Problem requirements: Copy the notebook on reading JSON that appears below word for word, from its heading through the final line of code.

# Reading JSON data
Not all data is tabular. For example, consider this index of files available at one of the SEC web pages: https://www.sec.gov/Archives/edgar/full-index/2019/QTR1/index.json

This notebook is based on the **JSON Data** section Chapter 3 of "Data Wrangling with Python" (DWwP).

JSON is a widely used, lightweight, human and machine readable, data interchange format. You can find the JSON spec at http://www.json.org/. Most programming languages have tools for reading, parsing and writing JSON files. We'll see that JSON data is closely related to Python dictionaries. In fact, here's a little bit of the *data-text.json* file:

[
  {
    "Indicator":"Life expectancy at birth (years)",
    "PUBLISH STATES":"Published",
    "Year":1990,
    "WHO region":"Europe",
    "World Bank income group":"High-income",
    "Country":"Andorra",
    "Sex":"Both sexes",
    "Display Value":77,
    "Numeric":77.00000,
    "Low":"",
    "High":"",
    "Comments":""
  },
  {
    "Indicator":"Life expectancy at birth (years)",
    "PUBLISH STATES":"Published",
    "Year":2000,
    "WHO region":"Europe",
    "World Bank income group":"High-income",
    "Country":"Andorra",
    "Sex":"Both sexes",
    "Display Value":80,
    "Numeric":80.00000,
    "Low":"",
    "High":"",
    "Comments":""
  },
  
... a bunch more 

  {
    "Indicator":"Healthy life expectancy (HALE) at birth (years)",
    "PUBLISH STATES":"Published",
    "Year":2012,
    "WHO region":"Africa",
    "World Bank income group":"Low-income",
    "Country":"Zimbabwe",
    "Sex":"Female",
    "Display Value":51,
    "Numeric":51.00000,
    "Low":"",
    "High":"",
    "Comments":""
  }
]

In terms of Python data structures, how would you describe the data above?

### How to Import JSON Data
Here's the code for importing the JSON data. It's similar to the CSV example, but with some important differences. Identifying these differences will help you as you learn to program in Python

In [None]:
import json

json_data = open('data/data-text.json').read()

data = json.loads(json_data)
print(type(data))

Data excerpt:
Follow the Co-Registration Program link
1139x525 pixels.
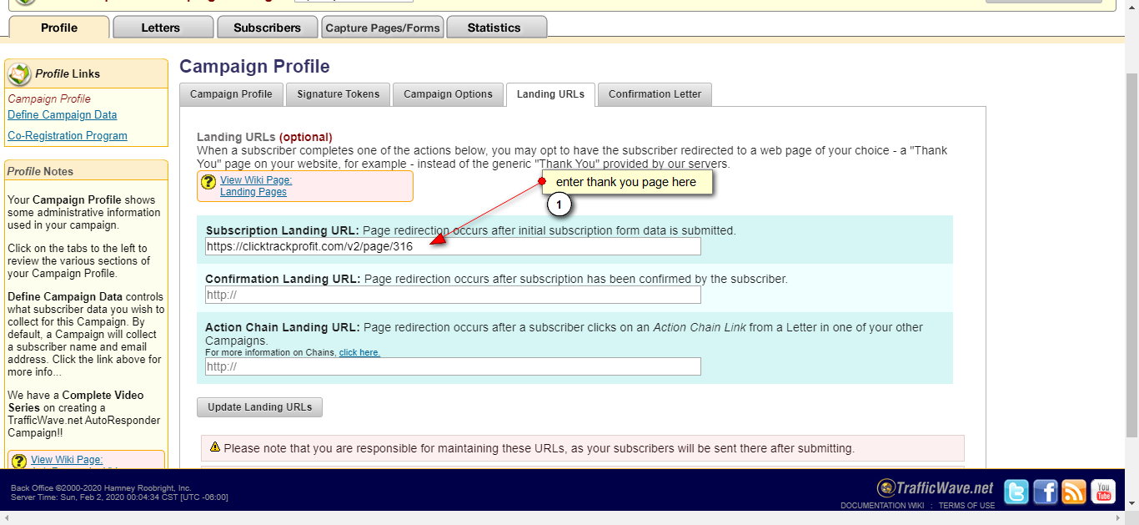tap(68, 136)
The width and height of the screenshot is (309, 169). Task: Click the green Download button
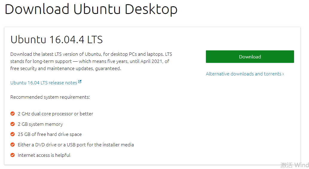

Answer to the exercise:
# Reading JSON data
Not all data is tabular. For example, consider this index of files available at one of the SEC web pages: https://www.sec.gov/Archives/edgar/full-index/2019/QTR1/index.json

This notebook is based on the **JSON Data** section Chapter 3 of "Data Wrangling with Python" (DWwP).

JSON is a widely used, lightweight, human and machine readable, data interchange format. You can find the JSON spec at http://www.json.org/. Most programming languages have tools for reading, parsing and writing JSON files. We'll see that JSON data is closely related to Python dictionaries. In fact, here's a little bit of the *data-text.json* file:

[
  {
    "Indicator":"Life expectancy at birth (years)",
    "PUBLISH STATES":"Published",
    "Year":1990,
    "WHO region":"Europe",
    "World Bank income group":"High-income",
    "Country":"Andorra",
    "Sex":"Both sexes",
    "Display Value":77,
    "Numeric":77.00000,
    "Low":"",
    "High":"",
    "Comments":""
  },
  {
    "Indicator":"Life expectancy at birth (years)",
    "PUBLISH STATES":"Published",
    "Year":2000,
    "WHO region":"Europe",
    "World Bank income group":"High-income",
    "Country":"Andorra",
    "Sex":"Both sexes",
    "Display Value":80,
    "Numeric":80.00000,
    "Low":"",
    "High":"",
    "Comments":""
  },
  
... a bunch more 

  {
    "Indicator":"Healthy life expectancy (HALE) at birth (years)",
    "PUBLISH STATES":"Published",
    "Year":2012,
    "WHO region":"Africa",
    "World Bank income group":"Low-income",
    "Country":"Zimbabwe",
    "Sex":"Female",
    "Display Value":51,
    "Numeric":51.00000,
    "Low":"",
    "High":"",
    "Comments":""
  }
]

In terms of Python data structures, how would you describe the data above?

### How to Import JSON Data
Here's the code for importing the JSON data. It's similar to the CSV example, but with some important differences. Identifying these differences will help you as you learn to program in Python

In [None]:
import json

json_data = open('data/data-text.json').read()

data = json.loads(json_data)
print(type(data))